## Seçilen metin
Fe : “Fe”, bir haber cümlesinden sonra gelirse ve sonraki cümle, emir cümlesi olursa “fa” sebebiye olur. “Biz sana madem ki verdik, senin de bunu yapman gerekir”, seklindedir. Burada aynı zaman da şükür namazına işaret vardır. Allah bize bir nimet ihsan ederse arkasından iki rek’atlik şükür namazını kılmamız farz olur. Tabii ki, Kur’an’ın nuzülüne karşı da bir şükür namazı kılmamız gerekir. Ramazan Bayram namazını Kur’an’ın nuzüle başladığı tarihte, Kurban Bayramı namazını da Kur’an’ın tamamladığı tarihte şükür namazı olarak kılarız. Bundan sonra namaz kıl ve kurban kes dediğine göre buradaki namazdan maksat Kurban Bayramı Namazıdır. Kur’an’ın tamamlanması kevserin bil kuvve gelmiş olmasıdır. Yani sana kevseri verdikten maksat sana Kur’an’ı verdik demektir. Ama o Kur’an öyle bir kevserdir ki, kıyamete kadar binlerce medeniyetleri doğuracaktır.

 

Salat : Başka yerlerde salatı ikame edin dendiği halde burada salatı kıl ifadesi vardır. Mastar nekredir. Bayram namazları için şekli serbestlik vardır. Cenazeler için de öyledir.

 

Li : Salat dua etmektir. Kim için dua ediliyorsa “ala” kullanılır, kime dua ediliyorsa “li” kullanılır.

 

Rabb : “Rabbin” kelimesinde, “senin rabbine” demek suretiyle muhatap, kendisine verilen kevserin manasını idrak etme durumundadır. Medeniyetler birbirinin devamı olarak gelirlerse de gelişerek gelirler. Bunun anlamı İkinci Kur’an Medeniyeti, Birinci Kur’an Medeniyeti’nden daha gelişmiş olacaktır. Birinci İslam Medeniyeti’nde demokrasi eşittir şeriat, laiklik, sosyal güvenlik ve serbest teşebbüs müesseseleri tam işletilememiştir. O günkü ilmi seviye ve teknik yapı bunları uygulamaya yeterli değildi. Onlar bize bugünkü ilmi seviyeyi ve teknik imkanları getirdiler. Şimdi biz bu imkanları kullanarak Kur’an’ın istediği düzeni daha ileri seviyede tesis etmekle yükümlüyüz ve buna da gücümüz vardır.

## Veri bölümü
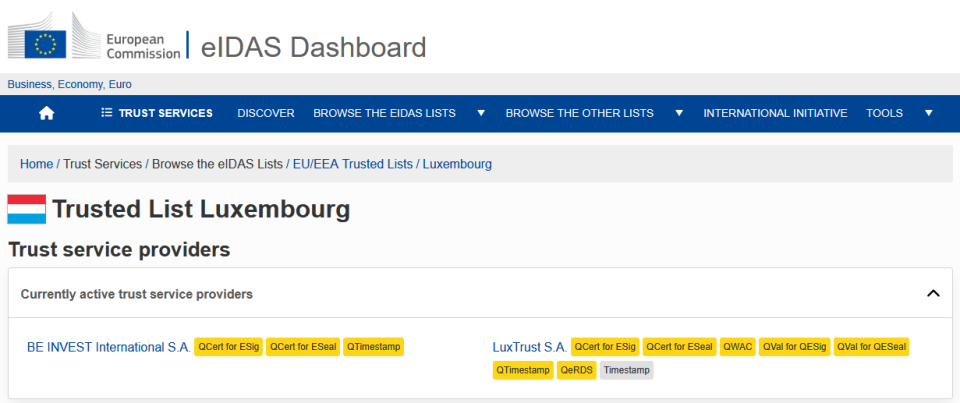Click the Luxembourg breadcrumb link
Image resolution: width=960 pixels, height=403 pixels.
457,164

## Görev A
Seçilen metne göre Ramazan Bayramı namazı hangi tarihte şükür namazı olarak kılınır?
## Görev B
Kur’an kelimelerini açıklayan metni son cümlesinden sonrasına doğru lütfen devam ettirin.

## Son cevap A
Kur’an’ın nuzüle başladığı tarihte.

## Son cevap B
 

Ve : Vav, “salat” ile “nahr”ı birbirine bağlamak içindir. “Salat” bedeni ibadeti, “nahr” da mali ibadeti temsil etmektedir. Salat ve nahr fiil olarak getirilmiştir. İkisinin de mastarları nekredir. Kur’an’da ifadeler örnekleri ile verilir. Kıyasla genişletilir. Burada namaz ve kurban nekre olduğu için şükür namazı ve şükür kurbanı diğer mali ve bedeni ibadetlerle de ifade edilir.

 

Nahr : “Nahr”, deve boynunun gövdeye yakın kısmıdır. Develer ayakta ve bu yerden kesilir. “Zibh”, hayvan yere yatırılarak başa yakın yerden kesmek demektir. Bununla beraber burada kelime mastar nekre olduğu için herhangi bir kesişi ifade etmiş olur. Tarihte insanlık toplayıcılık, avcılık, çobanlık ve çiftçilik dönemlerini geçirmişler, ortak işlerin yürütülmesi için üretimden zekat-vergi olarak pay vermişlerdir. O devirlerde nakit para olmadığı için üründen pay vermişlerdir. Avcılık ve çobanlık döneminde kamu payı et olmuştur. Hz. İsa’ya kadar kurban kesmek en önemli ibadetlerden biriydi. Hala ibadet olmakta devam etmektedir. Ancak, ibadetlerin esasını teşkil etmemektedir. Kurban kesmek yalnız etinden muhtaçları yararlandırmak amacını gütmüyor. İnsanın savaş eğitimini barışta iken yapabilmesi için hayvan kesmeyi, usulüne göre yapabilmesi için kurban aynı zamanda bir eğitim aracıdır. Bu sebepledir ki, mali ibadetlerin en iyisidir.

 

İnne : Arapça’da vurgu ile ifadelere mana kazandırma yoktur. Bunun yerine diğer dillerdeki vurguyu karşılamak için ek harfler getirilmiştir. Karşı tarafa sadece bilgi vermek için bir cümle söyleniyorsa düz cümle yapılır. Karşı tarafın yanlış bilgisini düzeltmek için bir cümle söyleniyorsa o zaman o cümlenin başına “inne” getirilir. Burada Mü’minler karşı tarafların güçlü durumlarına bakarak kendilerinin yok olacaklarını ve düşmanların ise muzaffer olacaklarını sanırlar. Allah,Mü’minlerin bu tür yanlış düşüncelerini bu cümle ile düzeltmektedir ve onları müjdelemektedir.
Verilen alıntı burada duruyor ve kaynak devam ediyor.